The UK's financial problems have seen the country amass the second-highest level of household debt in the world, relative to GDP - with only Japan ranking higher, research by consultancy McKinsey has found.
UK personal debt now stands at 507% of GDP, compared with 512% in Japan. In layman's terms, that means households collectively owe more than five times the value of the goods and services they produce in a year.
And McKinsey predicted a long and slow recovery, commenting that "the ratio of UK household debt to disposable income would not return to its pre-bubble trend for up to a decade". In 2003, before the financial crisis, the UK's debt-to-GDP ratio was around 300%, according to The Guardian - which is considered a more sustainable level.
Only three of the largest 'mature' economies - the US, Australia and South Korea - have seen their level of debt in relation to GDP fall over the last two years, McKinsey said.
Robert Peston of the BBC said that the report "implies that as we in the UK look for a return to more normal levels of economic growth, momentum is not going to be provided by consumer spending for perhaps up to 10 years".

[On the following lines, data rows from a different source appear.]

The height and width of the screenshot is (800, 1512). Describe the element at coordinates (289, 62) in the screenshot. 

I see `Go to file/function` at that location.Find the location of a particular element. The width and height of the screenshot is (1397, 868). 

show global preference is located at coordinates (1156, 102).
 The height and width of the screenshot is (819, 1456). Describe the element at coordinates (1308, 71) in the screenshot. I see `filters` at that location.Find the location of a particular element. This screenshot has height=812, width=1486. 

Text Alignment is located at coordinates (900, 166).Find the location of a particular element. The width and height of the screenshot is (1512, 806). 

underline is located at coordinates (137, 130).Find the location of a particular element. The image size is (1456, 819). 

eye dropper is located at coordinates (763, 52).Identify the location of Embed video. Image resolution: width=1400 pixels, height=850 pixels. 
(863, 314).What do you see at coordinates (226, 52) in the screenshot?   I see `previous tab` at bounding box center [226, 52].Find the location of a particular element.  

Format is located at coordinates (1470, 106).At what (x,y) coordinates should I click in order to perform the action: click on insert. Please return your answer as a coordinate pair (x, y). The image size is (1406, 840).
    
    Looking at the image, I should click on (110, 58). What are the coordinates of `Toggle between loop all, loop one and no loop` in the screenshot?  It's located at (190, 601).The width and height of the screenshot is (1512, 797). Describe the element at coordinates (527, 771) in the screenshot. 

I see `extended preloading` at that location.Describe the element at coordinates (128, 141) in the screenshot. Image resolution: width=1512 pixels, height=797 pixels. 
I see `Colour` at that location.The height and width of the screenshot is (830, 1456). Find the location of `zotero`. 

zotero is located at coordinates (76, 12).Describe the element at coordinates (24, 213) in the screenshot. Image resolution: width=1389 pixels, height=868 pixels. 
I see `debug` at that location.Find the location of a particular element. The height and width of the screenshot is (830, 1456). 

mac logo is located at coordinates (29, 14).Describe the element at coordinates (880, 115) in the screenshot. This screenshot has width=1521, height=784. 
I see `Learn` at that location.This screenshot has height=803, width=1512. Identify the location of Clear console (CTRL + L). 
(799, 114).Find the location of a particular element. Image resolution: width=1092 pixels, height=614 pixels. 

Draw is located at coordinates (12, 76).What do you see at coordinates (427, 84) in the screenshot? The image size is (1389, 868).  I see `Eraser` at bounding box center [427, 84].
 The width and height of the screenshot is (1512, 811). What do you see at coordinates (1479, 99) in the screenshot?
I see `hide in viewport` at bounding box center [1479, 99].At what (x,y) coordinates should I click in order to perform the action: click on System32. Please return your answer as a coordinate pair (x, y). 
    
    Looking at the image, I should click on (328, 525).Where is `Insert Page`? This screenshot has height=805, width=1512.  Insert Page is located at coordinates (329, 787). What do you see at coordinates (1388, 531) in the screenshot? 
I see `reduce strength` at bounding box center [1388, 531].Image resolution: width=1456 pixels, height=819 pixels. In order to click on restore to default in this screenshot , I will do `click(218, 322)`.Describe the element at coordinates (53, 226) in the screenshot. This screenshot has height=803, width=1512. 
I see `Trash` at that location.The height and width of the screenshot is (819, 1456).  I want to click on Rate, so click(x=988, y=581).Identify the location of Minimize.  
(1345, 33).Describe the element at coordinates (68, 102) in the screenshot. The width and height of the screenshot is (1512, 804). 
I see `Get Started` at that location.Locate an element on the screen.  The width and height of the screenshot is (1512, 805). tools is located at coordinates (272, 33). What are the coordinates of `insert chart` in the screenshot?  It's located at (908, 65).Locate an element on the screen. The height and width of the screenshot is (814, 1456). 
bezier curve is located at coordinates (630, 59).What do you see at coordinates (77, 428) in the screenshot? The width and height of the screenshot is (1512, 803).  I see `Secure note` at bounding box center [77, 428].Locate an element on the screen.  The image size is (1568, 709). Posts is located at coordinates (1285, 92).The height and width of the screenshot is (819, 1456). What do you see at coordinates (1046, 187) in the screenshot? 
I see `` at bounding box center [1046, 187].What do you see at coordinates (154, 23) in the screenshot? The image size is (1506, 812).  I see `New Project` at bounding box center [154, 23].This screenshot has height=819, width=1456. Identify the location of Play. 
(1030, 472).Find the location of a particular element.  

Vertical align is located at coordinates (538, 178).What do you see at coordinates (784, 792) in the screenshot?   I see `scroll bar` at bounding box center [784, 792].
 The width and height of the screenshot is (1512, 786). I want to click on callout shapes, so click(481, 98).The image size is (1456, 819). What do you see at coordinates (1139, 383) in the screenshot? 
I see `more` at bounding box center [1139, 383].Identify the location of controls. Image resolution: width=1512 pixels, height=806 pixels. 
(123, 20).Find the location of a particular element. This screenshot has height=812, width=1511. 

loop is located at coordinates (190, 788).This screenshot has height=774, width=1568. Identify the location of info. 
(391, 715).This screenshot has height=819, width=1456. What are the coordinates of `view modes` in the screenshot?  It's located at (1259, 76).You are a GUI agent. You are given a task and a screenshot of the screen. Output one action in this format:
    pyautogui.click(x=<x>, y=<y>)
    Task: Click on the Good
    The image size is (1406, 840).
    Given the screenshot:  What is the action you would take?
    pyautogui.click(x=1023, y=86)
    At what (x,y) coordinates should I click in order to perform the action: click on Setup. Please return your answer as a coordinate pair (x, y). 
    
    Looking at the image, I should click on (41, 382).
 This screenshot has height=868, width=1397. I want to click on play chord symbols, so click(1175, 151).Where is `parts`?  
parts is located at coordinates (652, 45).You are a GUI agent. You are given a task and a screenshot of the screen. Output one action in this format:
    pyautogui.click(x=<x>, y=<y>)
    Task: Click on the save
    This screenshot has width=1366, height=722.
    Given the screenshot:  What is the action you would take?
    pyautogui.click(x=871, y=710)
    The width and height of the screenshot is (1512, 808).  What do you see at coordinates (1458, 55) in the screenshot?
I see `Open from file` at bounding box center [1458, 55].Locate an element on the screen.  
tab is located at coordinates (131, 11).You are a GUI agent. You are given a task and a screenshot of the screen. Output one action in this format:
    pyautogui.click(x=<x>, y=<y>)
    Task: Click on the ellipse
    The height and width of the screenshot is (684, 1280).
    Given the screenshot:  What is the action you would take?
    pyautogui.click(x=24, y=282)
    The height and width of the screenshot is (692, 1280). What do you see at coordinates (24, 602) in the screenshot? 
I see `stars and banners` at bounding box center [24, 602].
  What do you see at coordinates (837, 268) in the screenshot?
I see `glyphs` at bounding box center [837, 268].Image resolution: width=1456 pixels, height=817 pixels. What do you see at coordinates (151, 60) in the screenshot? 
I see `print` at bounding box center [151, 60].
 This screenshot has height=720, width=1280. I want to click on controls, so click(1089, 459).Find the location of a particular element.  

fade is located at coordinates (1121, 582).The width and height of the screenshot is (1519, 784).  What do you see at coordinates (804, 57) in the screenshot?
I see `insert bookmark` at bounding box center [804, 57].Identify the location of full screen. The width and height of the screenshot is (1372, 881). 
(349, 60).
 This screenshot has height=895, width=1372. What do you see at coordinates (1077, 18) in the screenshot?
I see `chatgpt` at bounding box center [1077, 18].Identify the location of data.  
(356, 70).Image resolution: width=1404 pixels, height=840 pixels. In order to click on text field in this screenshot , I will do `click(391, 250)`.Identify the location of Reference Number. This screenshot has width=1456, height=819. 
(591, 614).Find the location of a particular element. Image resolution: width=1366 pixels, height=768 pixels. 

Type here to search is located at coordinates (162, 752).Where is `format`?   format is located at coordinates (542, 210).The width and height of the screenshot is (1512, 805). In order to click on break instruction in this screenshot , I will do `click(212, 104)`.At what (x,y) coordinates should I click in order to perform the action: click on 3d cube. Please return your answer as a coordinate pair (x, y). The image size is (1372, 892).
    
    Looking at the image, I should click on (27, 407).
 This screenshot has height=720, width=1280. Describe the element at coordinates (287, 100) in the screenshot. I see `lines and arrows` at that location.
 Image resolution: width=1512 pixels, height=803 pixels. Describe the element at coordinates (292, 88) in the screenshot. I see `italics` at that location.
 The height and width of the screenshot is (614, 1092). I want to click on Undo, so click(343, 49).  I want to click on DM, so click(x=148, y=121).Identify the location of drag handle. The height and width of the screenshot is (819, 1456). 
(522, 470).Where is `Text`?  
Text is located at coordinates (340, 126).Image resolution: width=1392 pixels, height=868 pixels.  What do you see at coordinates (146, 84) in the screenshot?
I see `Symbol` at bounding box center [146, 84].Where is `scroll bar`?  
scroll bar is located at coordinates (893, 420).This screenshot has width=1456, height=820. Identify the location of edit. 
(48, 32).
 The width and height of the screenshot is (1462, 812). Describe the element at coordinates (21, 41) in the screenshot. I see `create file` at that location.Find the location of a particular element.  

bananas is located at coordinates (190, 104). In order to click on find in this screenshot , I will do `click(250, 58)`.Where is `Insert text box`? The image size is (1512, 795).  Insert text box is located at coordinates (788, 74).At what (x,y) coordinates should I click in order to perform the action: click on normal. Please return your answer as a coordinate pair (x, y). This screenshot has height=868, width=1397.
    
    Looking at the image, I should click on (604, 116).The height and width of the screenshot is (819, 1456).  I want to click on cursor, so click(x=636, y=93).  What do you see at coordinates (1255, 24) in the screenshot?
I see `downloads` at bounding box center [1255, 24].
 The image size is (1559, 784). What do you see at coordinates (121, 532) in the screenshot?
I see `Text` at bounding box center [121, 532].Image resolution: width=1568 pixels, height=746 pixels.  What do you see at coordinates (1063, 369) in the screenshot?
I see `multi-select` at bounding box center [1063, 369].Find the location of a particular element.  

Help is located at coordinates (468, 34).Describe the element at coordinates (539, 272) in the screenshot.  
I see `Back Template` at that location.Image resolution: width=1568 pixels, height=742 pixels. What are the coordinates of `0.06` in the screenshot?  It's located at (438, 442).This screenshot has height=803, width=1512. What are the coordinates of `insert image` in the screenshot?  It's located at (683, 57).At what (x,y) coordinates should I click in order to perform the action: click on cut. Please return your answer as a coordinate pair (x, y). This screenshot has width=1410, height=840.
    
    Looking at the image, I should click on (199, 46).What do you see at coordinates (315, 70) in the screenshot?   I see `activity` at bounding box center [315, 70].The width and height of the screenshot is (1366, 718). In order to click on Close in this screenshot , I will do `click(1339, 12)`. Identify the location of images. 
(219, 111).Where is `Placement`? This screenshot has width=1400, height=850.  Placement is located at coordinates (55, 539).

One of the main issues is that the UK (and many other countries) saw several years of strong economic growth, but they were largely fuelled by consumer debt. This is what economists refer to as the 'debt bubble' - and there came a point at which people had to start focusing on repaying those debts, with many struggling to do so, leading to big drops in consumer spending. As consumers get used to an economy with less reliance on credit, it could take some time before the economy returns to strength.